### Data for the task
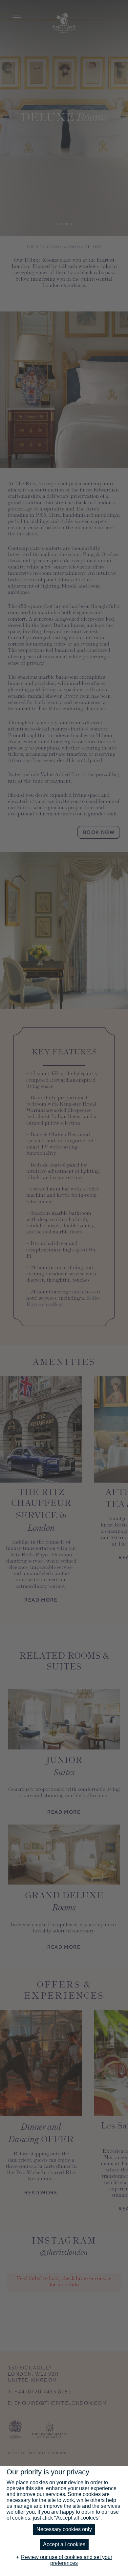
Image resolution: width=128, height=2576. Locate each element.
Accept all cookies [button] (64, 2544)
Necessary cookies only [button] (64, 2529)
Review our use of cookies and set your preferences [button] (66, 2560)
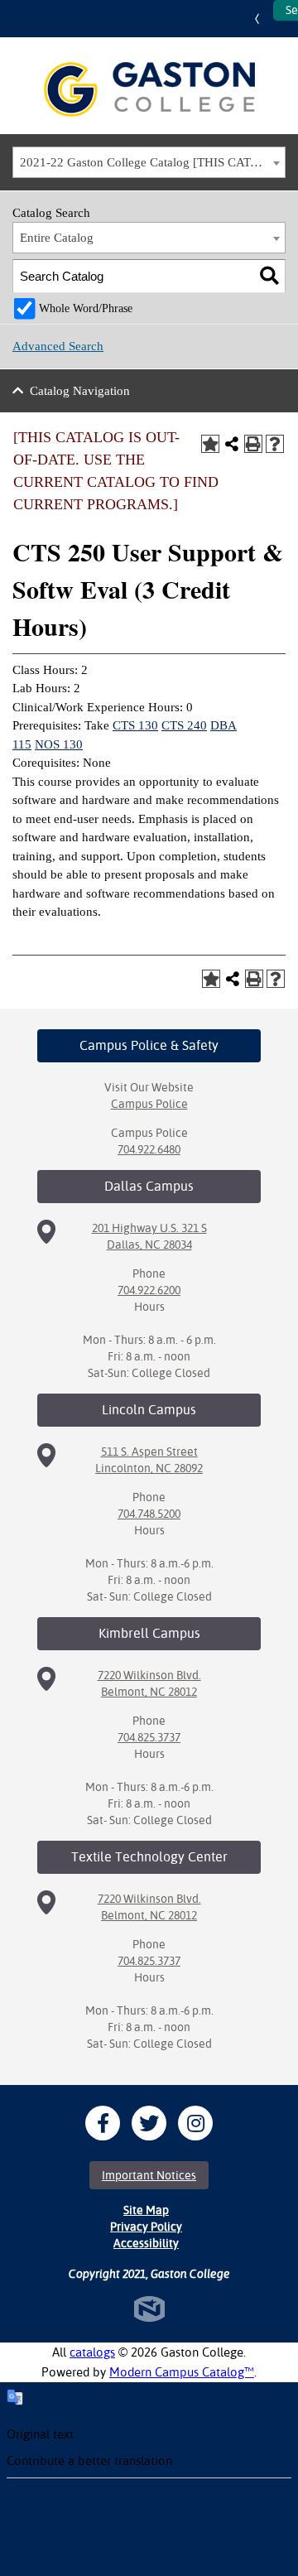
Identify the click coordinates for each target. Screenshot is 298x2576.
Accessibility (146, 2243)
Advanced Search (57, 346)
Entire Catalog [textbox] (57, 237)
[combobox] (149, 162)
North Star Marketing (149, 2309)
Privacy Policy (146, 2226)
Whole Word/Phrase (85, 308)
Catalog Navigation (80, 390)
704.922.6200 (149, 1290)
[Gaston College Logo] (149, 89)
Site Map (146, 2210)
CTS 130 (135, 725)
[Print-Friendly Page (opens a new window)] (253, 444)
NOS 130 (59, 744)
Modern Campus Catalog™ (181, 2372)
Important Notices (149, 2175)
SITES (260, 18)
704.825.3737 (149, 1737)
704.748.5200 (149, 1513)
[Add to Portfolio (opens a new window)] (210, 444)
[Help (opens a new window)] (275, 444)
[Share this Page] (232, 444)
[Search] (269, 276)
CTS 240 (184, 725)
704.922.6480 (149, 1149)
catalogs (92, 2352)
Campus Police (149, 1103)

### Prompt
After dropping the pictures, please set down the lines from the beginning of the listing through the line containing "Advanced Search (57, 346)", both included, exactly as they stand.

### Solution to this problem
Image resolution: width=128, height=2576. Locate each element.
Accept all cookies [button] (64, 2544)
Necessary cookies only [button] (64, 2529)
Review our use of cookies and set your preferences [button] (66, 2560)
Identify the click coordinates for each target. Screenshot is 298x2576.
Accessibility (146, 2243)
Advanced Search (57, 346)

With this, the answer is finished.